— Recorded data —
+---+
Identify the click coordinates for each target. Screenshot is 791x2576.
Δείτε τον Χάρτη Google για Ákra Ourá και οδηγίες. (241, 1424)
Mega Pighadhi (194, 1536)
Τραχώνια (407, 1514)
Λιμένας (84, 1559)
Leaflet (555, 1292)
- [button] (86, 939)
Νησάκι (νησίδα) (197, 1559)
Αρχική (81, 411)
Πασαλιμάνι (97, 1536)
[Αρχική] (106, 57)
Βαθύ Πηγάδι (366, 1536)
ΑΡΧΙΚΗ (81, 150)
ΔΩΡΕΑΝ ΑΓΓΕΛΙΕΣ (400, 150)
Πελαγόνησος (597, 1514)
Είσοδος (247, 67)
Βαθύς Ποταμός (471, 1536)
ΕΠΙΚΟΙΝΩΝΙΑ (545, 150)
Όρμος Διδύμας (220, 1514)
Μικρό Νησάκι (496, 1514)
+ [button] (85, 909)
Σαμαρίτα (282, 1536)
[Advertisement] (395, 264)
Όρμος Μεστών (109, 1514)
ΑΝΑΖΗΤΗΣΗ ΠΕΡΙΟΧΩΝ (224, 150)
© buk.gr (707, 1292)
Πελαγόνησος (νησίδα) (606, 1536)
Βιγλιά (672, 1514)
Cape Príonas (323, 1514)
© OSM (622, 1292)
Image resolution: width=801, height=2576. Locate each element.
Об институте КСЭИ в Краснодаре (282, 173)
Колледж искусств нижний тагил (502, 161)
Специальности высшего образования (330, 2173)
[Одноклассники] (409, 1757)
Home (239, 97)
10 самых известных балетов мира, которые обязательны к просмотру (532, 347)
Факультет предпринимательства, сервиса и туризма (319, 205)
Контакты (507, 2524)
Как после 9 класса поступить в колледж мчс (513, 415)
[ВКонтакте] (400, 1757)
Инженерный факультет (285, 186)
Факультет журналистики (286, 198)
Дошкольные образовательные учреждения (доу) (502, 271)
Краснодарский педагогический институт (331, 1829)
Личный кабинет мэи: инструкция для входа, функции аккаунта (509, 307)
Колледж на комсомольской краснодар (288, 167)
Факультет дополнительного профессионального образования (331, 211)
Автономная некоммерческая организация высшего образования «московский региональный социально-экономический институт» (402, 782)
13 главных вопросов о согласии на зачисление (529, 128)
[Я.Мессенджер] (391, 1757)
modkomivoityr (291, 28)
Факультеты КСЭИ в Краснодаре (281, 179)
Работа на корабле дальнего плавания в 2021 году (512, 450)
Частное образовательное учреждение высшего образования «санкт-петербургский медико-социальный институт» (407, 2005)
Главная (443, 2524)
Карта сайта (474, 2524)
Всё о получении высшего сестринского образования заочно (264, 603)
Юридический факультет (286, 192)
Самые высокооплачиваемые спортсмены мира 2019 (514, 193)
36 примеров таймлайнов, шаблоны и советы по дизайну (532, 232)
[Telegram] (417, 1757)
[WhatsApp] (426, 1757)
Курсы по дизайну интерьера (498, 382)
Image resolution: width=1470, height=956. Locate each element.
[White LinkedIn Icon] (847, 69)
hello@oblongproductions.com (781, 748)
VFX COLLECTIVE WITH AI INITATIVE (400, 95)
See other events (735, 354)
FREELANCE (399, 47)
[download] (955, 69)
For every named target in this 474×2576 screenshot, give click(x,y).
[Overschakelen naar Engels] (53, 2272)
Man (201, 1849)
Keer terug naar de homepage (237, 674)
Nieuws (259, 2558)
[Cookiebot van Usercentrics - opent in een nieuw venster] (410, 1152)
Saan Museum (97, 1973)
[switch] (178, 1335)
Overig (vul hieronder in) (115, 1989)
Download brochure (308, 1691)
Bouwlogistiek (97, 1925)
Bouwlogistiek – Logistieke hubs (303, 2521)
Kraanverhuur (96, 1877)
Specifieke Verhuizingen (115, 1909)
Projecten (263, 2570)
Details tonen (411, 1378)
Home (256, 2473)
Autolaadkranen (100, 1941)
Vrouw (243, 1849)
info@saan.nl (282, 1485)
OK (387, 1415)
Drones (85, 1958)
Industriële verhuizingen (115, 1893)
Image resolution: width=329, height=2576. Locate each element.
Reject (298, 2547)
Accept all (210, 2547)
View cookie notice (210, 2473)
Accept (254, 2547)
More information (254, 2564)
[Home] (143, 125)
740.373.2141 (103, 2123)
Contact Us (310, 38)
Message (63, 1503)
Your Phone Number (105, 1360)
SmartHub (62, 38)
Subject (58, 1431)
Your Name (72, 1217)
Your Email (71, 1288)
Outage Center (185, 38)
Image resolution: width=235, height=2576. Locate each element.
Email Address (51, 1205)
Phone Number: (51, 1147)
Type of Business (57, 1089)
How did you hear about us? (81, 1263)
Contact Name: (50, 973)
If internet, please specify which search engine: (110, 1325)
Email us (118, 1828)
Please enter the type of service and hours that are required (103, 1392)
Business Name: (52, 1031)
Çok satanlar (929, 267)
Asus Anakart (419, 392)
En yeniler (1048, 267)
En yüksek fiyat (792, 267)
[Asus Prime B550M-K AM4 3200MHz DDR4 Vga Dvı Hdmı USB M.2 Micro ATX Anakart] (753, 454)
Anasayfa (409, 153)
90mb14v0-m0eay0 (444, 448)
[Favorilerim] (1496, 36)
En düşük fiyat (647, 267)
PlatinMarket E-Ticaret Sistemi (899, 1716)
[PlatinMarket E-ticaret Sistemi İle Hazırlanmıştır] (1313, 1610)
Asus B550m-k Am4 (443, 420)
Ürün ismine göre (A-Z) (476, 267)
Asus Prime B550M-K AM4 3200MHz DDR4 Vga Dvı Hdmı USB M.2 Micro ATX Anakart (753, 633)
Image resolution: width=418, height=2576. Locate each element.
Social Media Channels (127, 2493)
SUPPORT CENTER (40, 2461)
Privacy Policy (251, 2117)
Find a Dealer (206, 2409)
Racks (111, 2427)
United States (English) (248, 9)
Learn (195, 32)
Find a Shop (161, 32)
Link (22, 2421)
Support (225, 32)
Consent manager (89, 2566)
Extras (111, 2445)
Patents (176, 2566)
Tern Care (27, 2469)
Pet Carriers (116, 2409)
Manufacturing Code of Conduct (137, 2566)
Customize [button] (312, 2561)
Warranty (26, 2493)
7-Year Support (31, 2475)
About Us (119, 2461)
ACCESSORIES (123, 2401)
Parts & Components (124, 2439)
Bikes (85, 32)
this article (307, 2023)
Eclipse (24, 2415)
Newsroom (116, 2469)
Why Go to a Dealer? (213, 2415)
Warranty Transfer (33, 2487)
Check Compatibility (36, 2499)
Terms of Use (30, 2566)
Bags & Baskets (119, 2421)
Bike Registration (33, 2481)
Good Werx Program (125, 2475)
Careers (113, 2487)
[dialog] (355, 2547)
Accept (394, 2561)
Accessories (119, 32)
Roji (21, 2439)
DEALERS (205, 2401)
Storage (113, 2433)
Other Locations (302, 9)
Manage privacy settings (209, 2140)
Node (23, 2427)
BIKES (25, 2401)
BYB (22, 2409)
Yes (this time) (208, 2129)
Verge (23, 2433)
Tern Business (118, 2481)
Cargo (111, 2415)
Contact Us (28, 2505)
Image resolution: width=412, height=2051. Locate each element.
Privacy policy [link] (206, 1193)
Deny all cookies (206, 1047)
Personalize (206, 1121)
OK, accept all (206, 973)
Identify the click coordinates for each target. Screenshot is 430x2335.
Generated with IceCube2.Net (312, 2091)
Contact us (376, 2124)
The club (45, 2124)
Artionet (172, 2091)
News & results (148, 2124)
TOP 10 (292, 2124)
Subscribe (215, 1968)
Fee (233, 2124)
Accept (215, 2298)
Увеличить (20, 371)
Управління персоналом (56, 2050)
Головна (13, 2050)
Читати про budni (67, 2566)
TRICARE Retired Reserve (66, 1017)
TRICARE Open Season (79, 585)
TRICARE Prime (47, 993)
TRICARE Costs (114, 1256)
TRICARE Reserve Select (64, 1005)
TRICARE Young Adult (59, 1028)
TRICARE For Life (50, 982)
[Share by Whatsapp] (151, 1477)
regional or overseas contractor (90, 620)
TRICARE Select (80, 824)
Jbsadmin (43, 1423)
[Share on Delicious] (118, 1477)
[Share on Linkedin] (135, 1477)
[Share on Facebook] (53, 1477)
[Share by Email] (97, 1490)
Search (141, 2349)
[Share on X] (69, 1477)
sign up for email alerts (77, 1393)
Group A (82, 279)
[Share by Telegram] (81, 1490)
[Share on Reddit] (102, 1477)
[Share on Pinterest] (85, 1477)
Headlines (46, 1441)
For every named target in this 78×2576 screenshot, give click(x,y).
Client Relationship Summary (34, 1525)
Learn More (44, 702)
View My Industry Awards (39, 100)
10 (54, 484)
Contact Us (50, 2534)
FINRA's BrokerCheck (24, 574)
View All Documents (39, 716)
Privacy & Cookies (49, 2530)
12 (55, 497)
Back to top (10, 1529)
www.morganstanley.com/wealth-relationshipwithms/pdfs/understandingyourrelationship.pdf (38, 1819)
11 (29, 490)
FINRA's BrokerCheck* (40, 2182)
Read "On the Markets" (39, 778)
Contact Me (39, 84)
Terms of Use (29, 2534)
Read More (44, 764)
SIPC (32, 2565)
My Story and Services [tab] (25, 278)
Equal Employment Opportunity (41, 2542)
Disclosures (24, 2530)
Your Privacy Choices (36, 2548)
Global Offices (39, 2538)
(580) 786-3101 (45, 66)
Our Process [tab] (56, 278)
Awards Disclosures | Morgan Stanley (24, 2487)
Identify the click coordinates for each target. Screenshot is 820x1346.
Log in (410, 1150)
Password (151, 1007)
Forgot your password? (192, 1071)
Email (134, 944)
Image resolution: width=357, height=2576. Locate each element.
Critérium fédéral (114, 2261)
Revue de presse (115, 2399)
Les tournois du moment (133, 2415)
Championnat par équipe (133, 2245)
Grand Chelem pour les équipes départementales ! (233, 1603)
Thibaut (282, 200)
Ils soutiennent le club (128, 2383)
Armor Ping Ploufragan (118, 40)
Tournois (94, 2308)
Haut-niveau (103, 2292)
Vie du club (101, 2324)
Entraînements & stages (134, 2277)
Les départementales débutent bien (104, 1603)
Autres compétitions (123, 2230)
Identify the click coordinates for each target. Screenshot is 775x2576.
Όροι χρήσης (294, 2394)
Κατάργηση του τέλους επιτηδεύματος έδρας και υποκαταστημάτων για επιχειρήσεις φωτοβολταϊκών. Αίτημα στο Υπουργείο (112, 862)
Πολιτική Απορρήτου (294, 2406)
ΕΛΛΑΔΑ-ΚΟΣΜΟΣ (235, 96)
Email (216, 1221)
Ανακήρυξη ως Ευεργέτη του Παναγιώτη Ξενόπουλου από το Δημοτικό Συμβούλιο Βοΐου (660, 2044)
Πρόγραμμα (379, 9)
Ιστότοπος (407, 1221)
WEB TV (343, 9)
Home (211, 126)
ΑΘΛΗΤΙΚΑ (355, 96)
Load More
+---+
— Exercise description —
An exact, complete copy of the lines above from the one with "PlatinMarket E-Ticaret Sistemi (899, 1716)" through the one with "Privacy policy [link] (206, 1193)" is the whole answer.

— Solution for this problem —
PlatinMarket E-Ticaret Sistemi (899, 1716)
[PlatinMarket E-ticaret Sistemi İle Hazırlanmıştır] (1313, 1610)
Asus B550m-k Am4 (443, 420)
Ürün ismine göre (A-Z) (476, 267)
Asus Prime B550M-K AM4 3200MHz DDR4 Vga Dvı Hdmı USB M.2 Micro ATX Anakart (753, 633)
Image resolution: width=418, height=2576. Locate each element.
Social Media Channels (127, 2493)
SUPPORT CENTER (40, 2461)
Privacy Policy (251, 2117)
Find a Dealer (206, 2409)
Racks (111, 2427)
United States (English) (248, 9)
Learn (195, 32)
Find a Shop (161, 32)
Link (22, 2421)
Support (225, 32)
Consent manager (89, 2566)
Extras (111, 2445)
Patents (176, 2566)
Tern Care (27, 2469)
Pet Carriers (116, 2409)
Manufacturing Code of Conduct (137, 2566)
Customize [button] (312, 2561)
Warranty (26, 2493)
7-Year Support (31, 2475)
About Us (119, 2461)
ACCESSORIES (123, 2401)
Parts & Components (124, 2439)
Bikes (85, 32)
this article (307, 2023)
Eclipse (24, 2415)
Newsroom (116, 2469)
Why Go to a Dealer? (213, 2415)
Warranty Transfer (33, 2487)
Check Compatibility (36, 2499)
Terms of Use (30, 2566)
Bags & Baskets (119, 2421)
Bike Registration (33, 2481)
Good Werx Program (125, 2475)
Careers (113, 2487)
[dialog] (355, 2547)
Accept (394, 2561)
Accessories (119, 32)
Roji (21, 2439)
DEALERS (205, 2401)
Storage (113, 2433)
Other Locations (302, 9)
Manage privacy settings (209, 2140)
Node (23, 2427)
BIKES (25, 2401)
BYB (22, 2409)
Yes (this time) (208, 2129)
Verge (23, 2433)
Tern Business (118, 2481)
Cargo (111, 2415)
Contact Us (28, 2505)
Image resolution: width=412, height=2051. Locate each element.
Privacy policy [link] (206, 1193)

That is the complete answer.